Affirmation for the Artist

Since I decided to pursue my dream of being an author, a number of revelations have occurred to me. The one I want to share today is this: that as writers, artists, musicians, and other independents (at least in the vocational sense)– especially unpublished, un-commissioned, and struggling ones– our affirmation comes largely from within; and as such we must either be strong for ourselves or fail.

Paychecks. Publications. Praise. These things are all hard for the struggling artist to come by, especially in the beginning. How is one to go on when nothing– no money, no prestige, at times even no one– exists to validate our work? When we even have negative funds, reproach, and discouragement working against us?

I’d think the answer’s the same no matter where we are in our journey: our affirmation must come first and foremost from within us. We must believe in the work we are doing and the integrity of the effort we’re giving it. We must believe in ourselves at all times– especially when nobody else will.

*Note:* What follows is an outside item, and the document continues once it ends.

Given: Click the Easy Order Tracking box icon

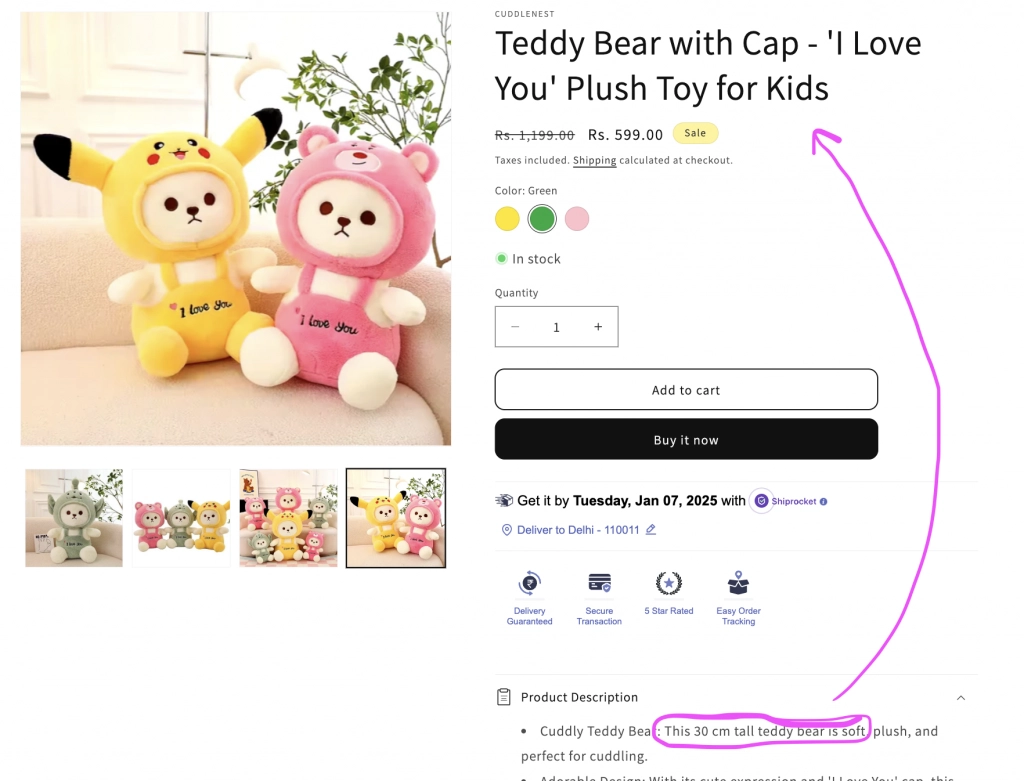Looking at the screenshot, I should click(x=738, y=584).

I think, when one becomes comfortable with this idea– with relieving oneself of the need of the approval of others– it is immensely freeing. Yes, there will still be agents and representatives and business people and business deals and guidelines to be worked with along the way or at the end of Rejection Brick Road, but if you’re happy with who you are and what you’re doing– what else do you really need? You’re your own well, spring, and fountain.

And if you’re gonna be a fountain, you might as well look like this.

ALRIGHT, yes, a paycheck would be nice.

But you get the idea.


6 thoughts on “Affirmation for the Artist

  1. I totally need to get in this mindset. Lately, I can’t stop comparing myself to other writers–particularly more successful ones. It’s crippling to creativity. I want to write for the sake of writing and be proud of what I’ve chosen to write. Now, how to make that happen…

    • It seems like comparing ourselves to others is inevitable. But if we are happy with our work, I think it doesn’t matter– it doesn’t change the fact that we’ve done something we’re proud of and would stand by.